El sacerdote Felipe Berríos cuestionó el funcionamiento de la Fundación para la Confianza y la respuesta de la Compañía de Jesús a las acusaciones en su contra, tras la decisión del Dicasterio para la Doctrina de la Fe (DDF) de anular las sanciones que le habían sido impuestas. En una entrevista con Tele13 Radio, Berríos expresó que, aunque apoyó la fundación en sus inicios, ahora considera que ha derivado en un clima de desconfianza.
La controversia se centra en el hecho de que el DDF decidió dejar sin efecto las sanciones que restringían su ministerio y su expulsión de la Compañía de Jesús, después de que la justicia civil lo sobreseyera de las denuncias de abuso sexual que pesaban sobre él desde 2022. En un proceso administrativo previo, la orden religiosa había determinado que había ocho víctimas, lo que llevó a la prohibición de su ejercicio público del sacerdocio y contacto pastoral con menores durante diez años.
Berríos, al referirse a su situación actual, afirmó sentirse “libre para comenzar a lamer las heridas” tras tres años de acusaciones que considera infundadas. “Son una aberración para cualquiera y más todavía para un sacerdote”, comentó. Además, se mostró crítico con las personas que lo denunciaron, sugiriendo que “el problema no son ellas, el problema es la gente que las ha utilizado”.

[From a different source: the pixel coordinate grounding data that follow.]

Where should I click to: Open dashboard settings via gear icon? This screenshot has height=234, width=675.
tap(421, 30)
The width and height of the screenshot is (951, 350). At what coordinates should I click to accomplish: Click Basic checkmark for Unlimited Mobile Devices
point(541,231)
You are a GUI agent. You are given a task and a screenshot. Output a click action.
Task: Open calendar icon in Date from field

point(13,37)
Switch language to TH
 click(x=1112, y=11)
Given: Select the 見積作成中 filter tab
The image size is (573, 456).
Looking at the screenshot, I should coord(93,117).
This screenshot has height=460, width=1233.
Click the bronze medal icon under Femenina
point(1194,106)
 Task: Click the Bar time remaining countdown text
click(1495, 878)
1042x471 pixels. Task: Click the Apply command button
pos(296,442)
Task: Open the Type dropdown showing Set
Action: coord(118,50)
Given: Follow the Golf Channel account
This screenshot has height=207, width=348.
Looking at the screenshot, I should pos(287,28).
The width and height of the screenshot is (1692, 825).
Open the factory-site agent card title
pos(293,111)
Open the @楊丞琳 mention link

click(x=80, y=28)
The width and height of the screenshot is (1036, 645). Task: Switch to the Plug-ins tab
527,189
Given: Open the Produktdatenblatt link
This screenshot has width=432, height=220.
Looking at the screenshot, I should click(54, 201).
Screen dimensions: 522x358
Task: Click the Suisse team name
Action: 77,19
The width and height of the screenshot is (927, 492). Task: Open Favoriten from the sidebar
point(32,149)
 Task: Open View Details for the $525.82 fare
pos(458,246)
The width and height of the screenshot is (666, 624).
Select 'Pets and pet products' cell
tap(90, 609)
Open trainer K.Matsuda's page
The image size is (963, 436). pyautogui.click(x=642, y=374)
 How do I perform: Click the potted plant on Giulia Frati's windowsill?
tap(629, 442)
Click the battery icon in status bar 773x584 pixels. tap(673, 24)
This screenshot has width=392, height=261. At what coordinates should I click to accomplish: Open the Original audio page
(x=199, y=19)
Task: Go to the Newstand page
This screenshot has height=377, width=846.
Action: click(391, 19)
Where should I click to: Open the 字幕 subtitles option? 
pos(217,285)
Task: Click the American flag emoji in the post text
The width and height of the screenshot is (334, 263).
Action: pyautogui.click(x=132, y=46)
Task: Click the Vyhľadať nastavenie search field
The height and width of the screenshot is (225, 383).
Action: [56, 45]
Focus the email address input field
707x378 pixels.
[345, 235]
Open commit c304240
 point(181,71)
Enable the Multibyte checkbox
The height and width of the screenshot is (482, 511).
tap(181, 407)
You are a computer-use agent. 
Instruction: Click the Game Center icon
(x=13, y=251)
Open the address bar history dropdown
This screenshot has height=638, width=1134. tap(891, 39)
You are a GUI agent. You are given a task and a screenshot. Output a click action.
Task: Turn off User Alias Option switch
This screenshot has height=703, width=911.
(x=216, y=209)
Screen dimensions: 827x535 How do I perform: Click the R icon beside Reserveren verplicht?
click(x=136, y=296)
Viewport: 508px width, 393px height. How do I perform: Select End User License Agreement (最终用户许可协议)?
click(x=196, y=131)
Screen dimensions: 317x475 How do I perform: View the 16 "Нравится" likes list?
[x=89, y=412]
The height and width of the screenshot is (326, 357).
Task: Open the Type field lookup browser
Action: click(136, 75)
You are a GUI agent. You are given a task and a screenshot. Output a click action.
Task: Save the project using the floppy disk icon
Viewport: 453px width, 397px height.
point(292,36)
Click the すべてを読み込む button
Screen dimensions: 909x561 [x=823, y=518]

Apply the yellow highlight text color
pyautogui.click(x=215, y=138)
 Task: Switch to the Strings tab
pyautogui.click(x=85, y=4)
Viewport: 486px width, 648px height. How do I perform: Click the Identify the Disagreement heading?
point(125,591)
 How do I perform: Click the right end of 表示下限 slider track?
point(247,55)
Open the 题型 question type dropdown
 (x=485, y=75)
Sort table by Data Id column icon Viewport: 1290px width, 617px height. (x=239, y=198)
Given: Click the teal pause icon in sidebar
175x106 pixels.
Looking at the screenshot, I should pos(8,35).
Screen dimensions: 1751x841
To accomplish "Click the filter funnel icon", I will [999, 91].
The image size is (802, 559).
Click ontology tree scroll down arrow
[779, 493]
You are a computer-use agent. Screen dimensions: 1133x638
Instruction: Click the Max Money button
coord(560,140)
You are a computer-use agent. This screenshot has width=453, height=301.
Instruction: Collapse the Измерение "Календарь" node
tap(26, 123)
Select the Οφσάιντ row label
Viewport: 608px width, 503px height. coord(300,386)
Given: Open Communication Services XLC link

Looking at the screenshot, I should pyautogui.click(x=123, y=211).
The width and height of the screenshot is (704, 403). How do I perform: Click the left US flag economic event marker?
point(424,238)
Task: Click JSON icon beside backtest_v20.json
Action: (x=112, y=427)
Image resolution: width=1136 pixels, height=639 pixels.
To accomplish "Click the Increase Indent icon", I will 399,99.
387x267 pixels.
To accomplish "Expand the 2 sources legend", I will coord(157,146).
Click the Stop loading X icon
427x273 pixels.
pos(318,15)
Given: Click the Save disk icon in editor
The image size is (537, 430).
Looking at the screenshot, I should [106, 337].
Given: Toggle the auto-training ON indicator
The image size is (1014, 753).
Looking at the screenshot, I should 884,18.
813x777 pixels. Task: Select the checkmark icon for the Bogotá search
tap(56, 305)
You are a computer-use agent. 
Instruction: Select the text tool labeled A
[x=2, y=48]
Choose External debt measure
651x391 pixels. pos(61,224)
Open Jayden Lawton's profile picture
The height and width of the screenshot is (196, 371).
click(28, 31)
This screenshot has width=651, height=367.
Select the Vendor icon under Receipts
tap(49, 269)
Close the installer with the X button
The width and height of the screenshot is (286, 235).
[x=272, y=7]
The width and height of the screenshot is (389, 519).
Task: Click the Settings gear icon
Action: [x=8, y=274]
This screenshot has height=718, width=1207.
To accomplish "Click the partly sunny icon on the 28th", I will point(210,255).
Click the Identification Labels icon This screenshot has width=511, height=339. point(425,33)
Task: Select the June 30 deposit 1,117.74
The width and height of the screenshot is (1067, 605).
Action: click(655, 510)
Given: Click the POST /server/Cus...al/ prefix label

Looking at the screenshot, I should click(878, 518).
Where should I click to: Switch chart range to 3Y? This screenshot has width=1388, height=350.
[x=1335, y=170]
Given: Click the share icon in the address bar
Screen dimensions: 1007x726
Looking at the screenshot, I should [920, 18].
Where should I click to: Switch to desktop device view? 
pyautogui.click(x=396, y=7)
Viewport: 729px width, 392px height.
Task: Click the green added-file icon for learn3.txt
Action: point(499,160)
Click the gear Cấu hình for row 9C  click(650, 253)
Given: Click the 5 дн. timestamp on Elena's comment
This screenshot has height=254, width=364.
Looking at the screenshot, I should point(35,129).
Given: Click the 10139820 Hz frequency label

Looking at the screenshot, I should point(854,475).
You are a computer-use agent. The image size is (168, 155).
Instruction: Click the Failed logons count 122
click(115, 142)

El sacerdote también se refirió a la percepción pública y mediática que rodea su caso, señalando que “los juicios los han hecho mediáticamente” y que esto ha llevado a una “verdad única” que lo deja indefenso. Criticó que la Compañía de Jesús haya iniciado un proceso de reparación para las denunciantes a pesar de su sobreseimiento, lo que considera confuso y perjudicial para su reputación.
“¿Quién me repara a mí el daño que me han hecho?”, cuestionó Berríos, quien argumentó que tanto la justicia ordinaria como la canónica han declarado su inocencia. Atribuyó la actitud de la orden a un grupo dentro de la Compañía que, según él, tiene “otras motivaciones” en su contra.
Finalmente, Berríos anunció que tomará un tiempo para reflexionar sobre su situación y su futuro, indicando que se dedicará a pensar y rezar. Su caso resalta la complejidad de las acusaciones de abuso y la interacción entre la justicia civil y eclesiástica en Chile, un país que enfrenta desafíos significativos en la reconstrucción de la confianza institucional.